You mention periods "less than 2 samples in length". This is a band limited signal, there are no such periods. I think you are trying to say that since you can't have frequencies higher then the nyquist frequency, then it must be true that you cannot have frequencies closer together then 2/fs. However, this is not true. The Nyquist theory allows exact reconstruction for band limited signals, which means you can resolve infinately many points between any two points within the reconstructed waveform just by upsampling and filtering.

Let me give an example. If you sample at 10Hz and are bandlimited to 5Hz, you can resolve the amplitudes at 1Hz, 1.0000000000000000000001Hz, etc perfectly. Its just that since you're bandlimited, you have no new information at these interpolated points (I.E. they're exactly determined by the value of the adjecent points). But you can still retrieve their values using resampling, sinc interpolation or whatever.

Regarding your periodic remark, I'm afraid I don't follow.

[ChiGung]

The subsample levels implied in PCM have to assume all energy above the nyquist frequency is zero - so yes 'things' do have to be periodic, specificaly the component periods of the frequencies which inform the spaces between samples all have to be less than 2 samples in length - because shorter frequencies are not informed by the record. Subsample detail of the waveform is for standardisation purposes assumed to be consistent with the remaining information....

You mention periods "less than 2 samples in length". This is a band limited signal, there are no such periods.

Exactly, frequencies of that period are required to render time localised energy between the samples, which we obviously dont have until we have access to non-downsampled records.

I think you are trying to say that since you can't have frequencies higher then the nyquist frequency, then it must be true that you cannot have frequencies closer together then 2/fs.

I would never knowingly say anything to that effect'

Regarding your periodic remark, I'm afraid I don't follow.

I didnt exactly make the periodic remark, I think woodinville was refering to explainations in the other thread like this:

It was shown that the phase of a sinusoidal pattern which is assumed as perfect and constant can be resolved to a fraction of the sampling interval.
This subsample accuracy was possible because the pattern recorded is not a discrete event, it's impression is recorded throughout many consecutive samples and its exact formation is inferable (idealy).
For all discrete or unassumable events, PCM records can only specify time of occurence to within a whole length of the sampling interval.
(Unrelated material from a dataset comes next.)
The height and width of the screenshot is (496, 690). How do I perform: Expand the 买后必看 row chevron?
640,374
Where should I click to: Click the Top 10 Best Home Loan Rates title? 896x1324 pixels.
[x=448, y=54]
Time resolution can only be improved when a known pattern can be observed throughout multiple samples -which is the case for computing the phase of synthetic frequency components, but not at all when trying to refine the temporal location of unassumed events.
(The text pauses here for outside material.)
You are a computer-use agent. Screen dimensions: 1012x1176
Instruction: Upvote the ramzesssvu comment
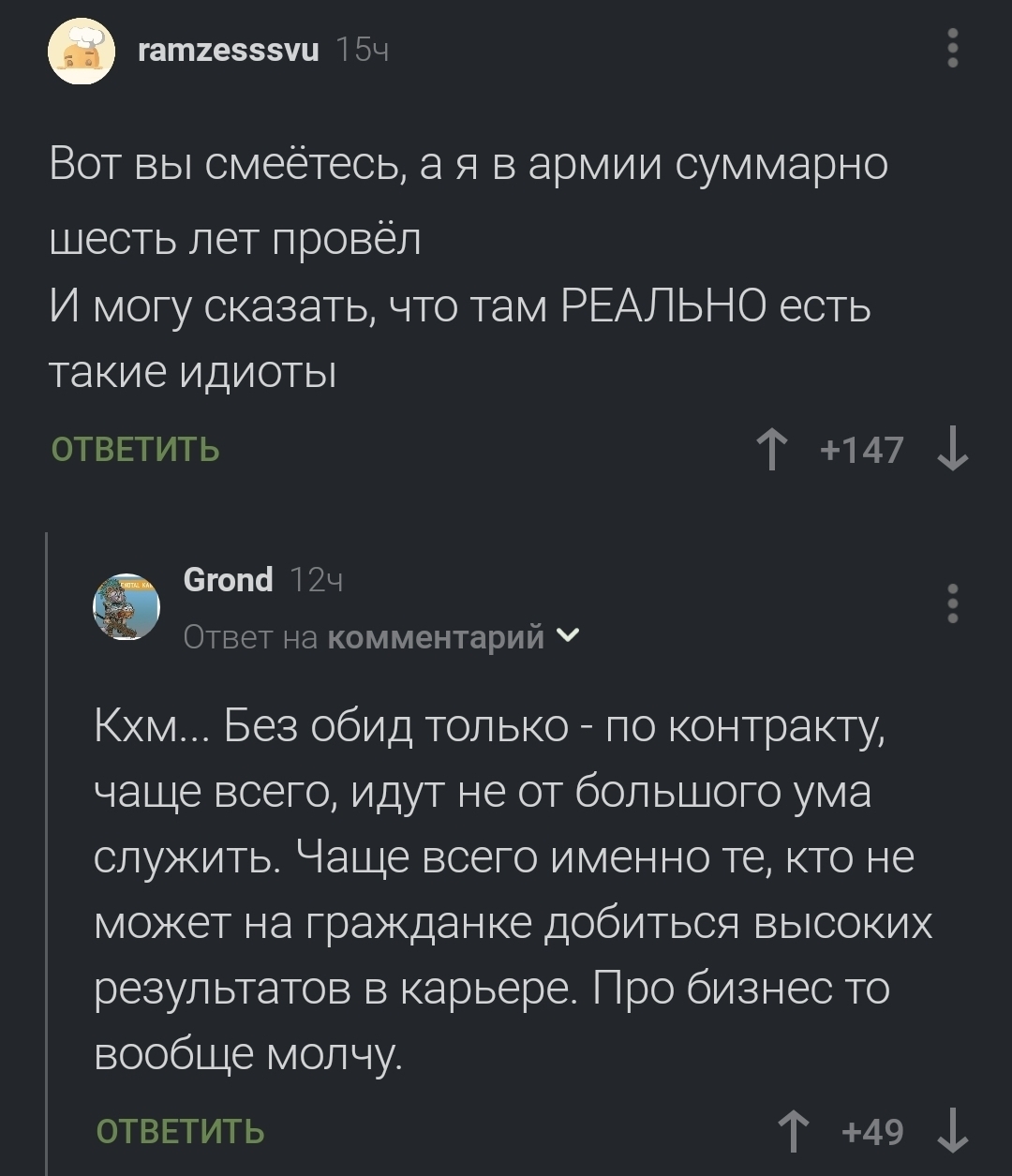(771, 451)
For conversion and processing purposes etc PCM is interprated as a composite of exclusively periodic entities (frequencies) But localised energy need not fit into any periodic cycle, so we cant locate it precisely with the periodic tools (frequencies) even though we can locate all the individual tools precisely.

techie: "captain we have located a 'spike' event on the PCM sensor"
captain:"what is the position of the spikes peak teki?"
techie:"324.37643 sampling intervals exactly captain"
captain:"how can you be so precise?"
techie:"because time delays are quite precisely encodable in PCM"

But a natural spike, will have an unknown frequency spectrum, the tools to locate the true peak with certainty had to be removed before the downsample, so we can make the best guess by assuming the 'subsample deviators' were all flat anyway but thats just a guess, the true peak could have been anywhere in the sample interval. If it was actualy somewhere other than the record suggests most likely, that information was contained in the lowpassed higher frequencies which now manifest as the unrecorded gaps between samples.

waffle, waffle, waffle.

'It just refers to how precisely you can localize energy in the time domain. Generally this is just the sample period, but not always.

That is how I seesaw it. Ive just been clumsily trying to explain this really, from a few different angles.

[saratoga]

The subsample levels implied in PCM have to assume all energy above the nyquist frequency is zero - so yes 'things' do have to be periodic, specificaly the component periods of the frequencies which inform the spaces between samples all have to be less than 2 samples in length - because shorter frequencies are not informed by the record. Subsample detail of the waveform is for standardisation purposes assumed to be consistent with the remaining information....

You mention periods "less than 2 samples in length". This is a band limited signal, there are no such periods.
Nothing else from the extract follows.